Jon M. Jachimowicz is an Assistant Professor of Business Administration in the Organizational Behavior Unit at Harvard Business School, where he teaches the Leadership and Organizational Behavior course (LEAD) in the Required Curriculum. He studies the experience, antecedents, and consequences of passion. His work reveals that scholars and the broader public often fundamentally misunderstand passion.
In line with the popular adage, “if you do what you love, you’ll never work a day in your life,” many participants in his studies believe that it is easy to pursue their passion, but his research shows it is actually difficult to do so. In fact, the German word for passion, Leidenschaft, translates to “the ability to endure hardship,” hinting at its demanding nature. Prior literature also commonly assumes that when it comes to passion, “you either have it or you don’t,” but his research shows that passion fluctuates day-to-day, or even within each day. And perhaps most importantly, scholars often position passion as a resource that can address countless challenges, from motivating employees to tackling social issues, but his research shows that sustaining passion over the long term is its own challenge, and requires proactive effort from individuals, managers, and organizations.
His research suggests that these misconceptions can create a vicious cycle that impedes people from realizing the benefits of pursuing passion. His research leverages both theory and data to offer practical pathways for people and organizations to overcome these pitfalls and unlock the true potential of passion.
To capture the dynamic nature of passion, he predominantly uses experience sampling or daily diary methods within organizations, in which people respond to short surveys multiple times per day over the course of several weeks. He also leverages surveys, laboratory and field experiments, interviews, and archival data to complement this approach. Jon received a Ph.D. from Columbia Business School, M.Phil. from the University of Cambridge, and undergraduate degree from the University of St Andrews. He was listed as a Rising Star by the Association for Psychological Science, a Poets & Quants 40 under 40 honoree, a Forbes 30 under 30, and on the Thinkers 50 Radar List.
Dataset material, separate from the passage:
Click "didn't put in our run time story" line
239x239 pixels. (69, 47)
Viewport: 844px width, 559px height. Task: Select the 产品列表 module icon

His work has been published in leading academic journals, including the Academy of Management Journal, Organization Science, Organizational Behavior and Human Decision Processes, Nature Human Behaviour, Proceedings of the National Academy of Sciences, Journal of Personality and Social Psychology, and others.
- Featured Work
-
Prior research suggests employees benefit from highly passionate teammates because passion spreads easily from one employee to the next. We develop theory to propose that life in high-passion teams may not be as uniformly advantageous as previously assumed. More precisely, we suggest that high-passion teams also evoke pressures that lead employees to engage in effortful attempts to increase how passionate they feel, negating their benefits. We first conducted an experience sampling study at an engineering company involved in the production and maintenance of critical infrastructure that benefits the greater good with 829 employees nested in 155 teams, surveyed three times per day across 20 consecutive workdays. These data show that employees surrounded by more passionate teammates were more likely to “catch” others’ passion, and consequently reported better performance, lower emotional exhaustion, and a stronger sense of social connection. However, these benefits coexisted alongside costs associated with increasing their passion. In a subsequent pre-registered experiment (N = 1,063), we provide causal evidence for these effects, their underlying mechanism, and that passion contagion is particularly effort-laden—more so than contagion of other states and non-contagion passion increases. We develop a theory of differentiated passion contagion that exposes the effort inherent in contagion and implications of that effort. Our work suggests that passion caught from others may hold less value than passion incited from within, and shifts our understanding of when and why passion for work is beneficial and detrimental. We also discuss implications for broader emotional contagion theory.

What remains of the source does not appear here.